**Document segment:**
Marriage & Family Therapist
Patti Swope RN, LMFT is a Licensed Marriage & Family Therapist specializing in individual, relationship, and family therapy. My mission is to make a lasting and positive difference in the lives of my patients. If you are experiencing relationship distress or want to feel better about yourself, I can help.
I choose well researched models of therapy and I have extensive training in Emotionally Focused Therapy and Accelerated Experiential Dynamic Psychotherapy.
As your therapist, I have a special interest in and can help you with:
• Conflict, disconnection, & betrayal trauma
• Mood issues
• Adverse effects of childhood abuse & neglect
• Trauma
• Coping with physical illness
• Grief & loss
• Vystopia
• Persistent sense of aloneness
I welcome patients from diverse ethnic and religious backgrounds and strive to be culturally responsive, racially conscious, and LGBTQIA+ affirming.
I provide Teletherapy services using a fully HIPPA compliant version of zoom.
Emotionally Focused Therapy (EFT) is a method of therapy that promotes feelings of connection and closeness within couples and families. EFT creates safety and security within a relationship that is reliable and constant. These safe and secure attachments to one another are critical to maintaining healthy relationships and improving both our mental and physical health.
In a distressed relationship, we often ask questions like “Are you there for me?” “Can I count on you?” and “If I call, will you come?” When communication breaks down, the answers to these questions can get misunderstood or distorted. EFT focuses on clarifying these misunderstandings and helping develop or rediscover a relationship based on mutual trust and security.
Fights with those we love often activate distressing emotions. We either feel like retreating into our shells or, that we are talking and talking without being heard. EFT sees these behaviors as counterproductive to safe emotional connecting and bonding.
EFT addresses issues at the neurological level. Deep down we all code our experiences and relationships as either safe or dangerous. Perceived distance, separation or potential loss of the relationship is interpreted as danger, and triggers our brain’s innermost functions, those which process fear.
EFT directs us away from our “fight-or-flight” reactions and away from the “content issues” (who-did-what-to-whom, he-said-she-said, etc.) and towards the feelings, emotions and needs that lie beneath.
The EFT therapist is involved and collaborative. She works to stop the negative cycle and to maintain emotional safety. The therapist and couple work together as a team to reduce distressing interactions and to create a positive emotional cycle, ensuring a secure base and a safe haven that protects us from our fears about the self and the world.
AEDP seeks to clinically make neuroplasticity happen. Championing our innate healing capacities, AEDP has roots in and resonates with many disciplines – among them interpersonal neurobiology, attachment theory, emotion theory and affective neuroscience, body-focused approaches, and finally, transformational studies. Through undoing of aloneness, and through the in-depth processing of difficult emotional and relational experiences, as well as new transformational experiences, the AEDP clinician fosters the emergence of new and healing experiences for the client, and with them resources, resilience, and a renewed zest for life.

**Input data:**

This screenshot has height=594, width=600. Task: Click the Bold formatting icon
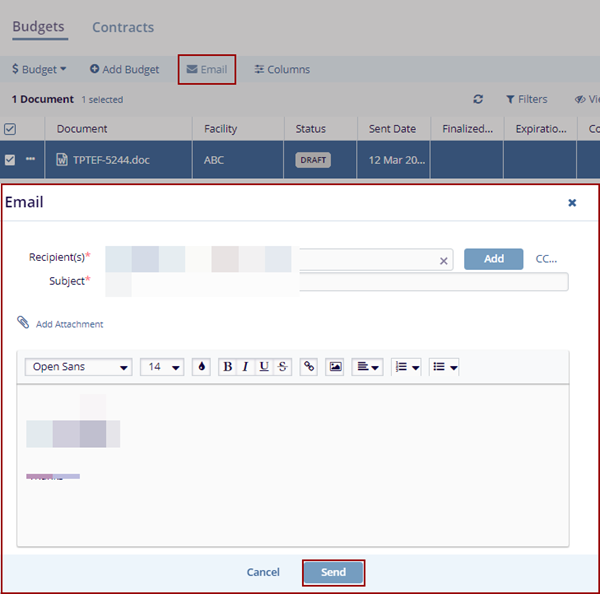tap(227, 367)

**Task requirements:** Echo the therapy practice page word for word, everything from "In a distressed" down to "connecting and bonding.". The lines have no connection to the therapy practice page.

**Task output:**
In a distressed relationship, we often ask questions like “Are you there for me?” “Can I count on you?” and “If I call, will you come?” When communication breaks down, the answers to these questions can get misunderstood or distorted. EFT focuses on clarifying these misunderstandings and helping develop or rediscover a relationship based on mutual trust and security.
Fights with those we love often activate distressing emotions. We either feel like retreating into our shells or, that we are talking and talking without being heard. EFT sees these behaviors as counterproductive to safe emotional connecting and bonding.